● **Task objective**:
Would you please set down the entries below exactly as shown?

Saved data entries

⁂

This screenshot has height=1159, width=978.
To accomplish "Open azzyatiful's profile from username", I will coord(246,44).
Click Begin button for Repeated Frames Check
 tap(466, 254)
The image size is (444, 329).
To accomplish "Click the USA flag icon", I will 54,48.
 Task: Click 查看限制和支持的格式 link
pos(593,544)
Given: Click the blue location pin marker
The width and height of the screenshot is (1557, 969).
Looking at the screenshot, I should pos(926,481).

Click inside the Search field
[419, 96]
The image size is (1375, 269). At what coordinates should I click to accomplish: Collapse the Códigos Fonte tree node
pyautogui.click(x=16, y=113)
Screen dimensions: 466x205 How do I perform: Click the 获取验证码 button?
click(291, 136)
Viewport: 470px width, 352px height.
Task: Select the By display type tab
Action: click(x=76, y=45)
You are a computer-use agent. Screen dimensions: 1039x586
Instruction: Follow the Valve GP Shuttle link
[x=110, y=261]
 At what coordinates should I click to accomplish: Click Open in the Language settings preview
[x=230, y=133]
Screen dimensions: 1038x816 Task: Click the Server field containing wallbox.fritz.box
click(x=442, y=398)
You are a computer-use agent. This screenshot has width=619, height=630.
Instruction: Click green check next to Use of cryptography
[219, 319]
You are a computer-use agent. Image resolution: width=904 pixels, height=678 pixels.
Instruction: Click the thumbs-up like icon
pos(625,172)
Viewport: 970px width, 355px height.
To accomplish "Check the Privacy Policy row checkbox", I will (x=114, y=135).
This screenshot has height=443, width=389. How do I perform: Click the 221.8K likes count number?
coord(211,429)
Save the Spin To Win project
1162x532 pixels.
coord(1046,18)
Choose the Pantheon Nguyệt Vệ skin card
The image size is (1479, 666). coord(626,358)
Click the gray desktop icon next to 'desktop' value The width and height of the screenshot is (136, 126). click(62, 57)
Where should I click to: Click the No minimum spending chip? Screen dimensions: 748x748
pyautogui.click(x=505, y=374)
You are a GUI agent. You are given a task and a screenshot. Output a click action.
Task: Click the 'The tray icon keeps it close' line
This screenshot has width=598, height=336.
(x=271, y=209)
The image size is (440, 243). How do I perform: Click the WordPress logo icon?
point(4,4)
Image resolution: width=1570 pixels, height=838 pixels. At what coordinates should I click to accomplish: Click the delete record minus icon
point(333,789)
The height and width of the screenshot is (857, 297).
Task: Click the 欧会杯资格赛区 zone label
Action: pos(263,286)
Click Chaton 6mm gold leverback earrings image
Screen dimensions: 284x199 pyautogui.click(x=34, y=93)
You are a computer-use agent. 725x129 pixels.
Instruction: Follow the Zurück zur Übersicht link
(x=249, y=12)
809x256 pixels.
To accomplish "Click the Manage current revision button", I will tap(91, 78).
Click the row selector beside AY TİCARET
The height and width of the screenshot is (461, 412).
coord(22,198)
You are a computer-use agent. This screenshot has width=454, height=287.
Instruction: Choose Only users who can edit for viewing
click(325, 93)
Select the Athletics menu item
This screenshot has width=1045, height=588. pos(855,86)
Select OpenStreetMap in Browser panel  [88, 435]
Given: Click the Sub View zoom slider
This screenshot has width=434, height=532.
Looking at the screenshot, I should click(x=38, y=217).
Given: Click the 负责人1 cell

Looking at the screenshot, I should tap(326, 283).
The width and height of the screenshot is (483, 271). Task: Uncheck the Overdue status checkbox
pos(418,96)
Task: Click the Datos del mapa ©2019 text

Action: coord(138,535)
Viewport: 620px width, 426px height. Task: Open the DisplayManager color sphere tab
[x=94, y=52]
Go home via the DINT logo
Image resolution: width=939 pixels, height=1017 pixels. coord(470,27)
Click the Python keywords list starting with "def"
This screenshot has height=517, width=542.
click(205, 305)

⁂

● **Solution to this exercise**:
This screenshot has height=1159, width=978.
To accomplish "Open azzyatiful's profile from username", I will coord(246,44).
Click Begin button for Repeated Frames Check
 tap(466, 254)
The image size is (444, 329).
To accomplish "Click the USA flag icon", I will 54,48.
 Task: Click 查看限制和支持的格式 link
pos(593,544)
Given: Click the blue location pin marker
The width and height of the screenshot is (1557, 969).
Looking at the screenshot, I should pos(926,481).

Click inside the Search field
[419, 96]
The image size is (1375, 269). At what coordinates should I click to accomplish: Collapse the Códigos Fonte tree node
pyautogui.click(x=16, y=113)
Screen dimensions: 466x205 How do I perform: Click the 获取验证码 button?
click(291, 136)
Viewport: 470px width, 352px height.
Task: Select the By display type tab
Action: click(x=76, y=45)
You are a computer-use agent. Screen dimensions: 1039x586
Instruction: Follow the Valve GP Shuttle link
[x=110, y=261]
 At what coordinates should I click to accomplish: Click Open in the Language settings preview
[x=230, y=133]
Screen dimensions: 1038x816 Task: Click the Server field containing wallbox.fritz.box
click(x=442, y=398)
You are a computer-use agent. This screenshot has width=619, height=630.
Instruction: Click green check next to Use of cryptography
[219, 319]
You are a computer-use agent. Image resolution: width=904 pixels, height=678 pixels.
Instruction: Click the thumbs-up like icon
pos(625,172)
Viewport: 970px width, 355px height.
To accomplish "Check the Privacy Policy row checkbox", I will (x=114, y=135).
This screenshot has height=443, width=389. How do I perform: Click the 221.8K likes count number?
coord(211,429)
Save the Spin To Win project
1162x532 pixels.
coord(1046,18)
Choose the Pantheon Nguyệt Vệ skin card
The image size is (1479, 666). coord(626,358)
Click the gray desktop icon next to 'desktop' value The width and height of the screenshot is (136, 126). click(62, 57)
Where should I click to: Click the No minimum spending chip? Screen dimensions: 748x748
pyautogui.click(x=505, y=374)
You are a GUI agent. You are given a task and a screenshot. Output a click action.
Task: Click the 'The tray icon keeps it close' line
This screenshot has width=598, height=336.
(x=271, y=209)
The image size is (440, 243). How do I perform: Click the WordPress logo icon?
point(4,4)
Image resolution: width=1570 pixels, height=838 pixels. At what coordinates should I click to accomplish: Click the delete record minus icon
point(333,789)
The height and width of the screenshot is (857, 297).
Task: Click the 欧会杯资格赛区 zone label
Action: pos(263,286)
Click Chaton 6mm gold leverback earrings image
Screen dimensions: 284x199 pyautogui.click(x=34, y=93)
You are a computer-use agent. 725x129 pixels.
Instruction: Follow the Zurück zur Übersicht link
(x=249, y=12)
809x256 pixels.
To accomplish "Click the Manage current revision button", I will tap(91, 78).
Click the row selector beside AY TİCARET
The height and width of the screenshot is (461, 412).
coord(22,198)
You are a computer-use agent. This screenshot has width=454, height=287.
Instruction: Choose Only users who can edit for viewing
click(325, 93)
Select the Athletics menu item
This screenshot has width=1045, height=588. pos(855,86)
Select OpenStreetMap in Browser panel  [88, 435]
Given: Click the Sub View zoom slider
This screenshot has width=434, height=532.
Looking at the screenshot, I should click(x=38, y=217).
Given: Click the 负责人1 cell

Looking at the screenshot, I should tap(326, 283).
The width and height of the screenshot is (483, 271). Task: Uncheck the Overdue status checkbox
pos(418,96)
Task: Click the Datos del mapa ©2019 text

Action: coord(138,535)
Viewport: 620px width, 426px height. Task: Open the DisplayManager color sphere tab
[x=94, y=52]
Go home via the DINT logo
Image resolution: width=939 pixels, height=1017 pixels. coord(470,27)
Click the Python keywords list starting with "def"
This screenshot has height=517, width=542.
click(205, 305)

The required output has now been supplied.